What Markowicz is arguing for here is mass murder. To offer her a historical example she can understand, Operation Reinhard killed over 11,000 victims in Krakow. Even if we reduce our estimate by half, she’s essentially arguing for seven Operation Reinhards to go down in December. And the hell of it is that these needless casualties are so easily preventable.

We recently saw Australia — a vast country of 2.97 million miles (only one million less than the United States) — emerge into some semblance of normalcy. No new cases for five months. And that was only because Australia adopted strict lockdown measures that lasted for 112 days. The United Kingdom is presently attempting a similarly strict lockdown that could last four weeks. Maybe longer. The nation is joined by lockdowns in France, Belgium, Germany, and Greece.

Without a vaccine, the only real way to fight the virus — particularly as it bristles into the central regions of America — is through a national lockdown and significant penalties for failing to wear a mask in public. Failing that, seeing as how our government refuses to enforce a life-saving measure that will result in fewer deaths and potential containment, it seems to me that canceling Thanksgiving this year is merely a modest strategy to eliminate further spread of a virus that is clearly out of control in the great American heartland.

The only reasonable way I can see anyone celebrating Thanksgiving is for a “COVID pod” to agree for all parties to quarantine individually for two weeks before the turkey gets carved. But there’s also the potential exposure risk that comes with air travel. So even that isn’t a foolproof solution for people who aren’t fortunate enough to live in the same city as their family.

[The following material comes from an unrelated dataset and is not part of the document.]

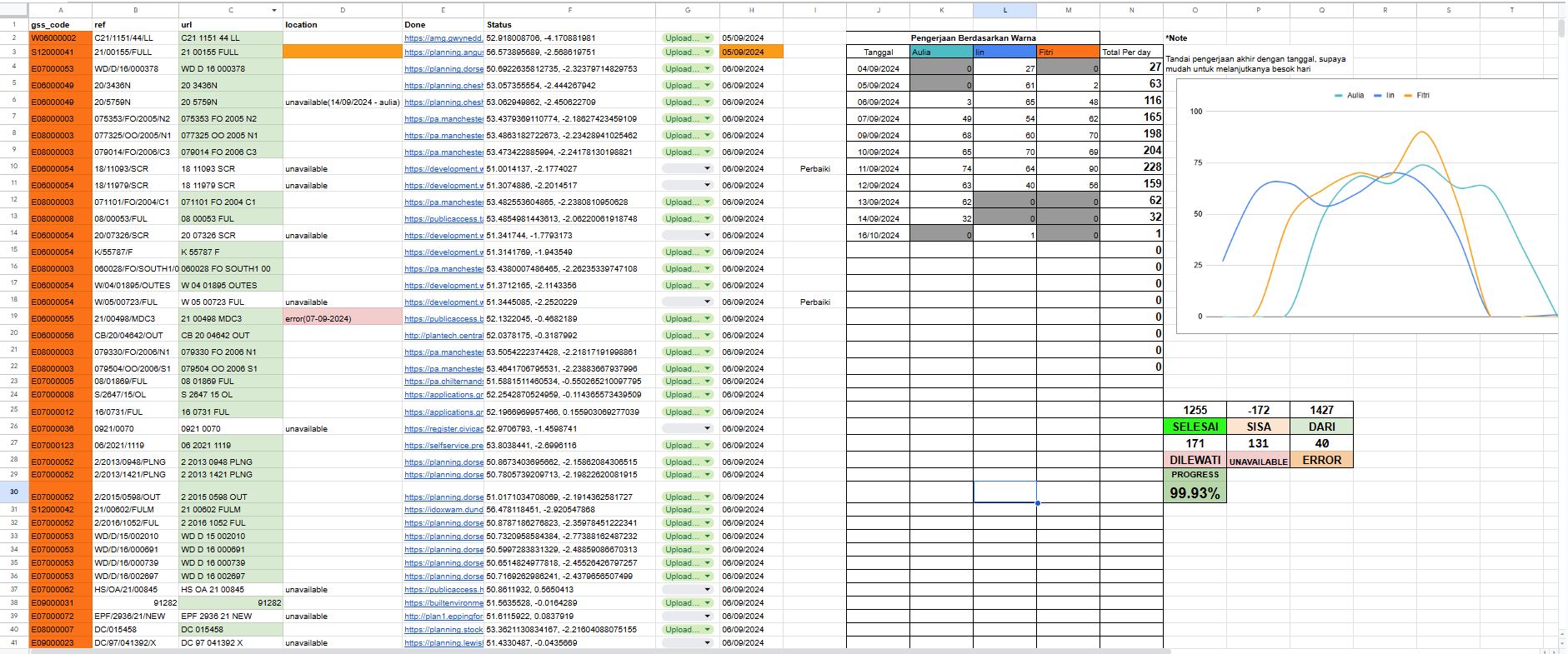
Task: Open the selfservice.pre link in row 27
Action: (443, 446)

Look, nobody loves cooking for sixteen hours and feeding people more than I do. I’ve done the full Thanksgiving cooking marathon — turkey and all — five times now. Nobody loves ensuring that stranded friends have a place at a table during the holidays more than I do. But the rules of existence have changed. The way we live now is not the way we lived in March. If we want to return to that way of life — and we will eventually — then we need to consider some fairly radical ideas about how we can stop COVID. Now is not the time for the kind of foolish misinformation and fake news that is apparently Karol Markowicz’s specialty. But then she works for The New York Post. One would expect no less from a paper that couldn’t even report the professed Hunter Biden scandal right. When Tucker Carlson serves as the voice of reason, you’re hardly in the position to be arguing the wholesome high ground.